____ EXTRAIT SÉLECTIONNÉ

On ne s'en rend pas immédiatement compte mais les politiciens fédéraux sont des gens méritants. Ils mettent de façon plus ou moins désintéressée leurs immenses compétences au service de notre pays. Leur tâche est le plus souvent ingrate car ils ne disposent pas toujours de la latitude nécessaire pour donner le meilleur d'eux-mêmes, devant parfois tenir plus ou moins compte de l'avis du peuple. Et c'est fâcheux. Il arrive que la populace bornée, confrontée aux soucis du vulgaire, n'ait pas la vision globale des enjeux. Comme le dit Gabin dans le Président, on a une mauvaise vue d'ensemble quand on voit les choses de trop près. Là où le Conseil fédéral et le parlement voient Europe, le quidam voit dumping salarial, chômage, oukases liberticides, crime vagabond et asile à tout va. Comme le dit Gabin toujours : "Nous ne parlons forcément pas de la même Europe". Cette divergence de vue complique bien évidemment les rapports que la classe politique veut entretenir avec l'eurocratie, soucieuse qu'elle est de frétiller dans la cour des puissants. Nous avons pu le constater avec l'initiative du 14 février 2014 visant à lutter contre l'immigration de masse. Le citoyen a égoïstement pensé à lui et choisi de limiter l'accès à notre marché du travail. Horreur ! Comment expliquer cela à Bruxelles ? Comment faire comprendre à l'illustre aéropage que la démocratie directe présente un inconvénient majeur, à savoir permettre au peuple de s'intéresser à ce qui le concerne ? Après une visite à Bruxelles pour prendre leurs instructions, nos politiciens ont tout bonnement choisi d'ignorer la volonté populaire, félonie saluée par la Commission européenne fort satisfaite de voir que ses laquais étaient prêts à trahir pour complaire.

________
____ INFORMATIONS FOURNIES

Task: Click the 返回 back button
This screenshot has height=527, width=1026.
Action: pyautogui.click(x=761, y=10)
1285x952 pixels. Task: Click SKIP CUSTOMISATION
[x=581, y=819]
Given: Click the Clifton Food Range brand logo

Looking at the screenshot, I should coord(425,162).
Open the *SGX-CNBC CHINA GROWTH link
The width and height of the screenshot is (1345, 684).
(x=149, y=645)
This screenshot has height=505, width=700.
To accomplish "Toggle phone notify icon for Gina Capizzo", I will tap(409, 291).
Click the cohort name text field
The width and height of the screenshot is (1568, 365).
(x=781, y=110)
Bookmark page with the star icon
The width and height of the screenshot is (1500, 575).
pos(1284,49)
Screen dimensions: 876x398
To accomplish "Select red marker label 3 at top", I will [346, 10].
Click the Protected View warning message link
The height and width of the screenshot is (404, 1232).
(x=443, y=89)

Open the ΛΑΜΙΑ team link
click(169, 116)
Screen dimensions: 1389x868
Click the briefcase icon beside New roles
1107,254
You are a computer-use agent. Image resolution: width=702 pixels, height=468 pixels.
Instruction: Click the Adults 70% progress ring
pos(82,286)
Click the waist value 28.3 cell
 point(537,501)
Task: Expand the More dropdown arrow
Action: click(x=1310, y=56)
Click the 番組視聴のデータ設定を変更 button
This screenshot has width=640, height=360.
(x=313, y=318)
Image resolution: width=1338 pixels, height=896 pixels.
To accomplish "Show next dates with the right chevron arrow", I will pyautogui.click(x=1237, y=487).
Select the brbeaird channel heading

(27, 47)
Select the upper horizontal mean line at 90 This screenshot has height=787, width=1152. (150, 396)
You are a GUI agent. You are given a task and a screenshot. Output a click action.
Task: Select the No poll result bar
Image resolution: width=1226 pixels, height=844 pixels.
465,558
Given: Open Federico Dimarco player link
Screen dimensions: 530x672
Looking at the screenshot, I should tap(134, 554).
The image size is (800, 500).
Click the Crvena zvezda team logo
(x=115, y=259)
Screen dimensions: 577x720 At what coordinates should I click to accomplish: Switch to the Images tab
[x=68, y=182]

________

VOTRE OBJECTIF:
Poursuivez la rédaction du texte sur les politiciens fédéraux et l'Europe à la suite de sa dernière phrase.

RÉPONSE À LA TÂCHE:
Cela ne suffisait pas. Le choix populaire du 14 février constituait un tel affront qu'il fallait faire plus pour s'excuser envers Jean-Claude Juncker et ses sbires. La majorité du Conseil fédéral a donc choisi de faire payer la population pour sa décision erronée. Il faut en effet punir ces hommes et ces femmes qui prétendent savoir ce qui est bon pour eux. Le gouvernement va donc nous faire les poches et y soutirer un milliard trois-cents millions de francs qui seront généreusement distribués au sein de l'Union européenne. Bien évidemment, il eût été vulgaire de négocier la moindre contrepartie, pareille largesse se doit d'être désintéressée. Un beau cadeau bien dans l'esprit gauchiste toujours généreux avec l'argent des autres. Le parti socialiste ne s'y trompe d'ailleurs pas, qui applaudit à tout rompre, soulignant la bonne affaire que fait la Suisse.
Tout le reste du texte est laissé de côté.